* _Excerpted text_:
============================================================

Bear Market Rallies 2

Adam Hamilton     August 30, 2002     2781 Words

 

With the final days of unofficial summer riding off into the fiery sunset this weekend, the serious season for the equity markets is almost upon us.  On September 3rd the vast majority of summer vacations for market players will fade into distant memories and it will be time to once again get down to business for autumn.

 

Although it constantly evolves over time, the Game of Kings for the US equity markets at this unique moment in history seems to swirl around the bear market rally that erupted in late July.  Inquiring speculators want to know, even need to know, whether the current equity rally has legs or has already commenced collapsing back down into the black depths of bearish despair.

 

Enormous profits and losses hang on this crucial question and the late lights burn in analysts’ offices around the world trying to divine just how to play this beast.  Making the right decision on the near-term market action could win fortunes while making the wrong decision could doom yet more freshly slaughtered capital to join the trillions already in money heaven since the US equity bubbles burst a couple years ago.

 

Back in November 2001 I wrote an essay called “Bear Market Rallies.”  The thesis, quite heretical at the time, claimed that the post-9/11 rally was simply another bear market rally, that the late September 2001 lows did not mark the ultimate bottoms, and that extreme caution was in order.  While it did take the post 9/11 rally longer than I originally anticipated to fail and plunge to new lower lows, the inevitable did indeed finally transpire in the summer of 2002.

 

Today we are in the belly of the beast of yet another seductive bear market rally.  Just as last rally however, valuations remain extremely high and the primary strategic trend for US equities is still unmistakably down.  Once again my partners and I believe the probability of this bear market rally ultimately collapsing to new lows is all but certain.

============================================================

* _Supplied data_:
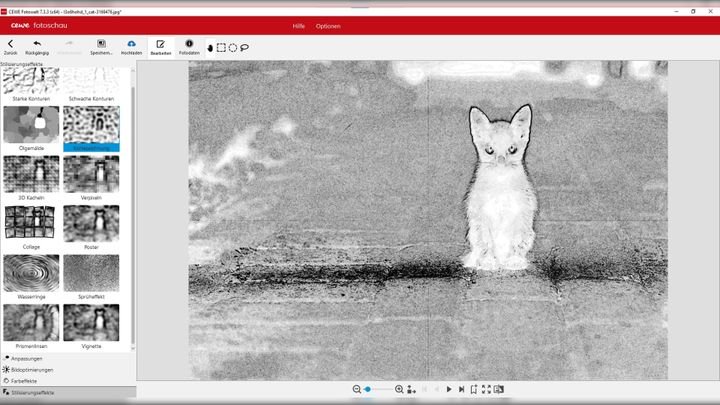Choose the rectangular selection tool
The height and width of the screenshot is (405, 720).
point(221,47)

============================================================

* _Task statement_: Please summarize the text on bear market rallies above in two sentences.

* _The reply_: With summer ending and the serious autumn season for equity markets about to begin, the key question is whether the bear market rally that erupted in late July has legs or is already collapsing. The writer recalls a November 2001 essay that called the post-9/11 rally a bear market rally, a view borne out by new lows in summer 2002, and says that with valuations still extremely high and the primary trend still down, this rally is all but certain to collapse to new lows as well.